Il mare grande dell’europeismo a venire

In passato le elezioni europee venivano vissute come un test secondario, una specie di surrogato rispetto alle competizioni elettorali nazionali; le stesse candidature erano proposte in chiave consolatoria per i “trombati” o in funzione alternativa per i “rompipalle” o, nella migliore delle ipotesi, come lancio per i “promettenti”. L’Europa era vissuta come un bene scontato o come un male necessario. Non è più così. L’Unione europea è messa in discussione da chi la vuole ridimensionare o addirittura distruggere e da chi la vuole rilanciare sul piano istituzionale e politico. La prossima consultazione elettorale di maggio assume pertanto i connotati di un passaggio delicato, anche perché i partiti storici e tradizionali, i popolari ed i socialisti, non sono più in grado di fare sintesi e di interpretare compiutamente il sentire dei cittadini europei, i quali sembrano alla spasmodica ricerca di forze sovraniste, populiste, nazionaliste, ambientaliste, protestatarie, glocalizzanti, estremiste.

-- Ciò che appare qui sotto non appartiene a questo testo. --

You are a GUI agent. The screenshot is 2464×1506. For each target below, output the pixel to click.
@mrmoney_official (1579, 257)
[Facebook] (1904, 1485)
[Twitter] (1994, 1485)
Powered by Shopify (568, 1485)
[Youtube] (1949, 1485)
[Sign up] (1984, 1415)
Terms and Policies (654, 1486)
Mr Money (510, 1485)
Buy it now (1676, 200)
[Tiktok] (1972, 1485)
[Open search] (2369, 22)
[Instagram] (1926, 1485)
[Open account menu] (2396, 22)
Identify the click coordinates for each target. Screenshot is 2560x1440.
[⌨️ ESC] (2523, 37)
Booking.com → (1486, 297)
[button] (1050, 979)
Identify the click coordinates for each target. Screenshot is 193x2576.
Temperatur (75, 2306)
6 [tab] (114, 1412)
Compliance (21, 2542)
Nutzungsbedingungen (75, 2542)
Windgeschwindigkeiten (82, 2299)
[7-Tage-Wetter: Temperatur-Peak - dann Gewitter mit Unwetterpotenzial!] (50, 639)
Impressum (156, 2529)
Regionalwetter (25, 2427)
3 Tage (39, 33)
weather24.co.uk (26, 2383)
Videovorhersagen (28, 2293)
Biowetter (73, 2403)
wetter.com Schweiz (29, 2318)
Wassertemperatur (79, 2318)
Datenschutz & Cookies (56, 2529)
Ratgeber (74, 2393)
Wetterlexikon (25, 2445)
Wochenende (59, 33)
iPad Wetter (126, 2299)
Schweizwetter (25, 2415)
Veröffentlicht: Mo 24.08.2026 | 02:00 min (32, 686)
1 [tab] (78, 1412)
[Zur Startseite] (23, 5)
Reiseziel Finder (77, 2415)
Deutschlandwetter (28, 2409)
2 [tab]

Ci si prepara ad una sorta di tagliando europeo tutt’altro che scontato. Provo a schematizzare forzatamente la situazione. A destra il partito popolare europeo, che già ora imbarca cani e porci (dagli europeisti moderati tedeschi ai sovranisti alla Orban), tenta di inglobare i recalcitranti populisti destrorsi, tentando una difficilissima mediazione, non tanto sul piano ideale (gli ideali in Europa hanno purtroppo perso, strada facendo, tutto il loro iniziale impulso), ma sul piano pragmatico, del potere continentale, basata sulla difesa degli attuali assetti burocratici e sul contenimento nazionalistico dei futuri sviluppi. Operazione sulla quale intende cimentarsi Silvio Berlusconi, che intravede la possibilità di riciclarsi, partendo dal suo striminzito 7%, per dare una patina di accettabilità al “salvinismo” dilagante ma sterile, diventando addirittura il protagonista emblematico del rassemblement europeo moderato che guarda a destra.

Anche a sinistra sono cominciate le grandi manovre per chiamare a raccolta gli europeisti più convinti. Si sta ponendo la questione pregiudiziale se sia opportuno puntare su liste aperte ed accoglienti, finalizzate al rilancio dell’Europa o se sia meglio, come si suol dire, marciare divisi per combattere uniti. Il dibattito, piuttosto datato e anacronistico, è aperto.  Per stare in Italia, alla proposta dell’ex ministro Carlo Calenda, che intende lanciare una lista aperta a tutti i possibili e immaginabili fermenti eurofili, risponde Enrico Letta sostenendo come la lista unica contro i populisti finirebbe col fare un piacere ai populisti stessi, offrendo loro su un piatto d’argento il nemico comune da combattere, mentre Matteo Renzi si appiglia al diversivo “macronistico”, vale a dire ad una formazione moderata, sganciata dalla tradizione, euro-pragmatica e fuori dagli schemi radicaleggianti.

Non è il momento di incartarsi nei tatticismi, c’è una posta in palio troppo alta per giochicchiare a nascondino sperando alla fine di fare “tana per tutti”. Sento il giusto odore dell’ideologia geo-politica, della rifondazione europea, della diga valoriale alla esplosiva miscela di conservatorismo, burocratismo, populismo e sovranismo. Enrico Letta può avere qualche ragione tattica, ma è giunta l’ora di misurarsi sulle idee più che sulle beghe pratiche, di affogarsi nel mare grande dell’europeismo a venire piuttosto che nuotare negli stagni dell’europeismo attuale. Matteo Renzi vuol giocare le sue residue carte e sparare le proprie ultime cartucce in campo europeo, ricopiando i compiti in classe di Macron, i cui limiti ed errori sono tra l’altro brutalmente sottolineati col giallo dei gilet.

In conclusione, guardando a sinistra con la mente e soprattutto col cuore, ritengo sia il momento di viaggiare uniti (con grande apertura di idee a livello culturale, politico e sociale), di guardare oltre i confini nazionali (per allearsi con quanti hanno a cuore un futuro di giustizia, pace e solidarietà), di combattere insieme la buona battaglia dell’Europa. Ero un pessimo giocatore di ramino, non sapevo utilizzare i jolly al momento opportuno e rischiavo sempre di perdere, facendomeli “rubare” dai giocatori più abili ed esperti. La sinistra ha in mano il jolly della storia e non deve temere di metterlo in tavola rifugiandosi nel gioco di rimessa: metta le carte in tavola, è il momento delle scelte importanti, vale la pena di rischiare piuttosto che vivacchiare.